> Requirement
In the forum thread on FST-7 training for biceps, how long does GHS rest between the seven sets of E-Z Bar Curl?

> Passage shown
------------------------------------
# FST-7 for Biceps



## xeonedbody (Aug 28, 2009)

Hi all..im wondering how many people here follow FST-7 style training and whether they consider it to be a successful way of adding muscle mass.

The main question is, recently I learnt I was doing too many sets for my biceps which was the reason they were not growing significantly. I was advised that as they are smaller muscles I should only do 3 different exercises with 3 sets in each and around 8 reps per set. Having tried this it is working out quite well for me now.

But if i understand this correct, FST-7 suggests e.g. you do 3 diff exercises, 3-4 sets per exercise for the first two exercises...however on the last exercises you do 7 sets....

for a muscle like the biceps would that now be over training them if i did so many sets?


----------



## Jux (Jul 23, 2008)

If you eat and rest for long enough you'll be fine. There's generally too much emphasis on overtraining lately.


----------



## xeonedbody (Aug 28, 2009)

Lloyd DA said:


> If you eat and rest for long enough you'll be fine. There's generally too much emphasis on overtraining lately.


so is FST-7 better or just 3 exercises/3 sets/8 -10 reps per exercise routine better for biceps in your view?


----------



## GHS (Oct 6, 2008)

I normally do biceps at the end of a back session so they are already quite pumped up.

I do a heavy movement such as barbell curl for 4 sets and then an isolation movement such as preacher curls or E-Z bar curls for the FST-7 set.

Last workout was:

Hammer Curl - 8-10 x 4

E-Z Bar Curl - 8-10 x 7 (with 30-40 seconds rest inbetween)

Remember this was after a back session.

If I was training biceps on their own I would do 2 excersises before the FST-7 set.

For some people this would be overtraining for some its not.

Its person dependant really. I have only been using the FST-7 method for two week so cannot really comment on the benefits as of yet but I get a great pump and things are going in the right direction


----------



## Jux (Jul 23, 2008)

Hard to tell really as they are at either ends of the stick. One being low volume heavy weight, the other high volume light weight. FST-7, if i am to recall correctly is meant to be a muscle shaping tool, giving nice roundness and full muscle bellies, whereas your standard 3 set 8-12 reps is focusing on mass.
------------------------------------
> Extracted material
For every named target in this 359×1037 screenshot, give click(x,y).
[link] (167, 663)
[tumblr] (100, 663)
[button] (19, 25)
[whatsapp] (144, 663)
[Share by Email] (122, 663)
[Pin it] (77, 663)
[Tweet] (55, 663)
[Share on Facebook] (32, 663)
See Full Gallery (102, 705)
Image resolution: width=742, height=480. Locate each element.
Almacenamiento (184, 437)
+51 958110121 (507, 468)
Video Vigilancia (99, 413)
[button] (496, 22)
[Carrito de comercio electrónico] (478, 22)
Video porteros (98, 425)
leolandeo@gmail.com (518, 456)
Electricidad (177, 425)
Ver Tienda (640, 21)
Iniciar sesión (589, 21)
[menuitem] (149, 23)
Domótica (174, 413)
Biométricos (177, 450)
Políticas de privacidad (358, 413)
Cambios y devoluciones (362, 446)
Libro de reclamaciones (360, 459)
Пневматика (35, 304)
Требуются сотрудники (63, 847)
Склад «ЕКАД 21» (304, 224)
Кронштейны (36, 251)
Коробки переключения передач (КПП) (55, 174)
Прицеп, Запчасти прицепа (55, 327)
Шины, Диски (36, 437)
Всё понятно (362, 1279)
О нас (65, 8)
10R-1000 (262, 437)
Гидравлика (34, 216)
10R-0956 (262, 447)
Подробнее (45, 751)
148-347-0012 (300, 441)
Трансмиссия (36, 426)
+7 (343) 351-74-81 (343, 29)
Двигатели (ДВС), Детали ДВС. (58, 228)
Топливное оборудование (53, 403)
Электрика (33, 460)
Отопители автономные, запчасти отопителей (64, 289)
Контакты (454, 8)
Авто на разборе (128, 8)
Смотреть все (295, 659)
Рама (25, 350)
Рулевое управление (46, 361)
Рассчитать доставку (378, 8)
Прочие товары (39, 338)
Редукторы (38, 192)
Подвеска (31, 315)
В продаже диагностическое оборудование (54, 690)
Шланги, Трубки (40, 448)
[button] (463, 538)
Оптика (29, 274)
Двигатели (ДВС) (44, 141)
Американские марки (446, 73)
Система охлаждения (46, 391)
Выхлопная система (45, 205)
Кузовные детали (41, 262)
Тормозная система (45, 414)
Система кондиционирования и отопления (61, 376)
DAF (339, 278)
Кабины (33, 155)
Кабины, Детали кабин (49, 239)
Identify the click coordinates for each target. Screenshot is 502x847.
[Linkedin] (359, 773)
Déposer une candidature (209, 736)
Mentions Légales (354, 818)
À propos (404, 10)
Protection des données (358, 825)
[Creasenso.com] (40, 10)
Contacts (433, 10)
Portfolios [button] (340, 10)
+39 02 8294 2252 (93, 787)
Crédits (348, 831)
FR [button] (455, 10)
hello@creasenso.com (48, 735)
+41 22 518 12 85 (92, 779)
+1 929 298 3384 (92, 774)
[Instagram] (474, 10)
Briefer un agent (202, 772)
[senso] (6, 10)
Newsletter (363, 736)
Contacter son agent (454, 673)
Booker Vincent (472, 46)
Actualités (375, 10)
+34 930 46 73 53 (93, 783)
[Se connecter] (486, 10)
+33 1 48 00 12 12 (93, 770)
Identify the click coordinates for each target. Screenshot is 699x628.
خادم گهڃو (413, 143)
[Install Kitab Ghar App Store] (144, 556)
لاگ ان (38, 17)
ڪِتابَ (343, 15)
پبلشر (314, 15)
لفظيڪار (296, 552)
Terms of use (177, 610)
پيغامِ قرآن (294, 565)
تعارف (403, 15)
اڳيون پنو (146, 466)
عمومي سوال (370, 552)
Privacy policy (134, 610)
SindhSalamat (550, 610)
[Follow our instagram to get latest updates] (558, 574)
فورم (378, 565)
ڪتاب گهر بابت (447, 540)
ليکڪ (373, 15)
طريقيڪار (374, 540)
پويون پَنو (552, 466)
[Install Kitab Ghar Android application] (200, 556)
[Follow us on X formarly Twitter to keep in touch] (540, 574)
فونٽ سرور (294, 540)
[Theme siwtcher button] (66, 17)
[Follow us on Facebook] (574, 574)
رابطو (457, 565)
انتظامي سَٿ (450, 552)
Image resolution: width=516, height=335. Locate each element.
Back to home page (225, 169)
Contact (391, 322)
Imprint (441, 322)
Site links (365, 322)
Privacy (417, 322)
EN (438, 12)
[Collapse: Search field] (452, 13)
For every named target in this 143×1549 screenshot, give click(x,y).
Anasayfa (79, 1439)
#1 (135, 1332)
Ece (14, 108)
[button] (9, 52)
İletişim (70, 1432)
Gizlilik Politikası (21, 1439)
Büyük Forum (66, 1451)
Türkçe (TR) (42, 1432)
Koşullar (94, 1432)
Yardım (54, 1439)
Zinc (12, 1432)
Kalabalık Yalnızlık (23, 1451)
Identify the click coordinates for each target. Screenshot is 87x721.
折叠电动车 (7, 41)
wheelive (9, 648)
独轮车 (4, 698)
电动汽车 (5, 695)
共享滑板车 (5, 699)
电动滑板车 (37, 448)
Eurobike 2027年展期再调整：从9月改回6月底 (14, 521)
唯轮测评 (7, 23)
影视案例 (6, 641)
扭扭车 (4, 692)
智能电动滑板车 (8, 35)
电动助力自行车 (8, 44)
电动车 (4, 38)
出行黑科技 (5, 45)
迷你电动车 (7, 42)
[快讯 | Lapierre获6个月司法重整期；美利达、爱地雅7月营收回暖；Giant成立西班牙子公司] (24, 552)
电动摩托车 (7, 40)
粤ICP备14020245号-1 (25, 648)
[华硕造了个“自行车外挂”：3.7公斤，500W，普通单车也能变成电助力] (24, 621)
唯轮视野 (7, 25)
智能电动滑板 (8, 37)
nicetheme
------------------------------------
> Final result
30-40 seconds